通話を締めくくる文言を言おうとしたところで、改まった硬質な響きが耳を打つ。

「なに?」
『いくらある程度の耐性があるからって、お前が完全にドラッグが効かないわけじゃない。それだけ学院で敵視されてんだ。細心の注意を払って、自分の身を第一に守れ』
「そんな心配し過ぎ……」
『じゃ、ないだろ。

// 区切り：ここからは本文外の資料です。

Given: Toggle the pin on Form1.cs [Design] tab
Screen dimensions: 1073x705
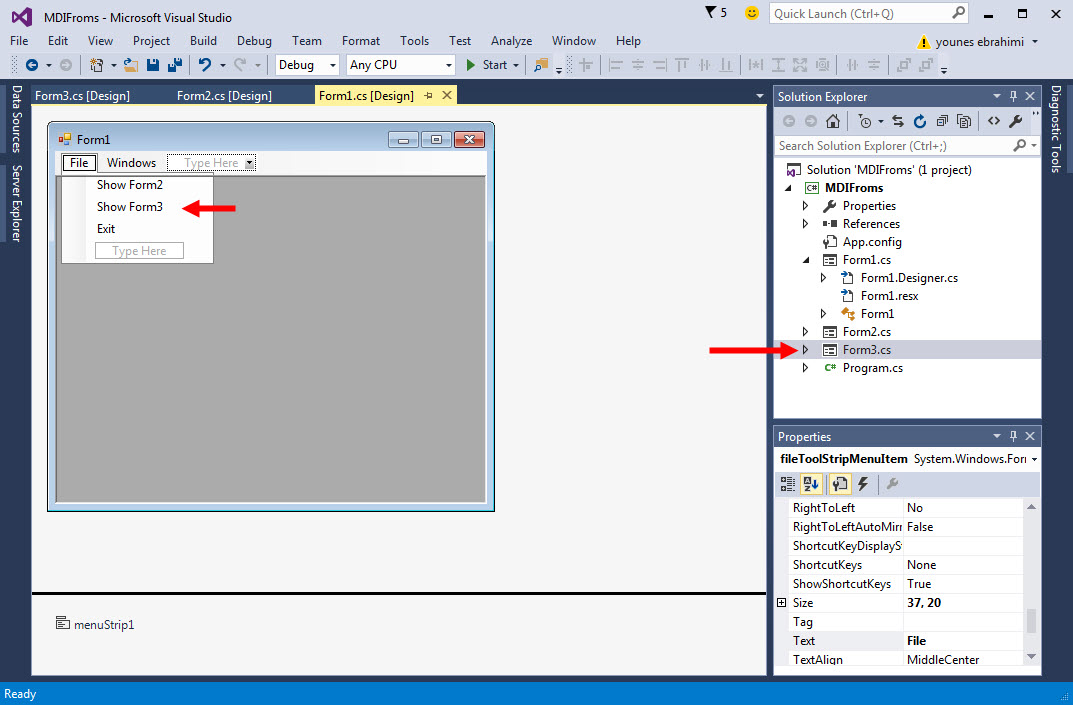Looking at the screenshot, I should coord(429,96).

頼むから、無茶だけはするな……守ってやれなくて、ごめんな』
「ちがっ、武ふ……っ」

ブツッと通話が切れる。

くしゃりと歪めた顔で、ただの箱に成り下がったものへ舌打ちをぶつけた。

何て声であんな言葉を言うのだ。

光を一人調査先に送り込んだのは、他でもない彼だ。

それは自分たちの肩書きを考えれば当然のことで、いくら危険が付き纏おうと、誰かが罪の意識を持つ必要はない。

請け負った依頼を遂行するには、あまりに基本的な行動だから。

だから木崎が、謝る理由だって存在しないと、彼とて分かっているはず。

理解していても、言わずにはいられなかったのであろう保護者を思うと、少年の胸はぎりっと鈍く軋むのだった。